Pourtant, et bien que Na'ama était une Tsadékèt, Noa’h avait néanmoins décidé de ne pas avoir d’enfants avec sa femme. En effet, ses enfants risqueraient d’être corrompus par la mauvaise influence des gens de cette époque. Sa décision peut sembler juste et même louable. Et pourtant, que lui répond Na'ama à ce moment-là ? Elle lui raconte un épisode familial : la mère de Na'ama était Tsila, la femme de Lémèkh. Or, Lémèkh faisait partie de ces hommes qui avaient deux épouses, et Tsila était l’épouse qui devait rester belle et désirable et qui n’aurait jamais dû avoir d’enfant. Mais un jour, Tsila a réalisé l’absurdité de ces mœurs et a décidé de donner la vie. Elle va recracher la boisson que son mari Lémèkh lui avait donnée, qui était censée la rendre stérile, et elle va enfanter de Na'ama, qu'elle va, par la suite, faire grandir dans un foyer protégé. Et c'est ainsi qu'elle dit alors à Noa’h : « Si ma mère avait réagi comme tu t'apprêtes à le faire, je n’existerais pas aujourd’hui ! » et Noa'h comprend que sa femme dit juste. Il va ainsi enfanter avec elle de Chem, ‘Ham et Yafèt.
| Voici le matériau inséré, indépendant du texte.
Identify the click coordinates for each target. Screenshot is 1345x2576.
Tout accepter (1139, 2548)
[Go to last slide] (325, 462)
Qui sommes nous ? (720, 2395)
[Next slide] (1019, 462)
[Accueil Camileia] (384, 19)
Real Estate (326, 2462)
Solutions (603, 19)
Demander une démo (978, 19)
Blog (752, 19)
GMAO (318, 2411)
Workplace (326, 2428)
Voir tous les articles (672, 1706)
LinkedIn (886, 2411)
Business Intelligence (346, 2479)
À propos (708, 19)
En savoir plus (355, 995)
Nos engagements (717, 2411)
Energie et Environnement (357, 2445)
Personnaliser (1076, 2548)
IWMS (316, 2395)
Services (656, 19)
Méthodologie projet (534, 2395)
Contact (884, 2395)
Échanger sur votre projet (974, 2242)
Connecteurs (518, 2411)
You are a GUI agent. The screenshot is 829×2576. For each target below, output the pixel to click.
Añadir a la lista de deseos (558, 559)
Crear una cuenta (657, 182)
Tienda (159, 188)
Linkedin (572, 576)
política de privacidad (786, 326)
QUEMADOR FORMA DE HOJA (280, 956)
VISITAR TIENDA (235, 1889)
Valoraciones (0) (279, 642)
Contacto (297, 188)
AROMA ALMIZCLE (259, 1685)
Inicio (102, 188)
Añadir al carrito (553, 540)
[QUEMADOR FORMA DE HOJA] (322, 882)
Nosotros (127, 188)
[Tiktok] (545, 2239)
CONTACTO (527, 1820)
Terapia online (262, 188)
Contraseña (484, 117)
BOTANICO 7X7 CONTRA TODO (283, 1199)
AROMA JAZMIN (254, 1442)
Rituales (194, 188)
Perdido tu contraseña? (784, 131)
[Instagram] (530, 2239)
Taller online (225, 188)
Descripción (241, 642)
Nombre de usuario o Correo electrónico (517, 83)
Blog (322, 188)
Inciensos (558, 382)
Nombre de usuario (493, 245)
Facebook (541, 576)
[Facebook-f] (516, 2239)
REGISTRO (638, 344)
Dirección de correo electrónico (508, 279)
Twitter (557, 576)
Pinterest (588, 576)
À une époque où tout le monde était contre la famille, le couple, et contre le concept même de cellule familiale, de décider envers et contre tout de fonder un foyer stable avec des valeurs saines, était le signe d’un courage marginal. Si Na'ama n’avait pas eu ce courage, nous, ses descendants, nous n’aurions pas été là aujourd’hui.

Cependant, après le déluge, et contrairement aux instructions de D.ieu, Noa’h a préféré resté séparé de son épouse. D.ieu lui avait pourtant ordonné : « Sors de l'arche, toi et ta femme, et tes fils et leurs femmes avec toi », ce que Rachi commente par : D.ieu leur enjoint ici de reprendre la vie commune [3]. Et pourtant, Noa’h est resté séparé de son épouse et s’est mis à cultiver de la vigne, à partir de laquelle il s’est enivré et il a alors sombré en passant de « Ich Tsadik » (un homme pieux) à « Ich Adama » (un homme de la terre). Il est écrit dans le Talmud : “Un homme sans femme est un homme sans joie, sans bénédiction, sans bien-être, sans Torah, sans protection et sans sérénité.” [5]

La vraie vertu de Na'ama a été une ‘Ezèr Kénégdo, une partenaire sans faille vis-à-vis de son mari et de l’avoir aidé à s’accomplir en tant que Tsadik. C’est la raison pour laquelle tous ces actes étaient plaisants, car ils étaient tous animés par la volonté que son mari accomplisse son potentiel, et ensemble ils ont survécu à la destruction et ils ont reconstruit l'humanité à eux deux. Pourtant, quand il a décidé de se séparer de son épouse, il est redescendu au statut de « Ich Adama ». 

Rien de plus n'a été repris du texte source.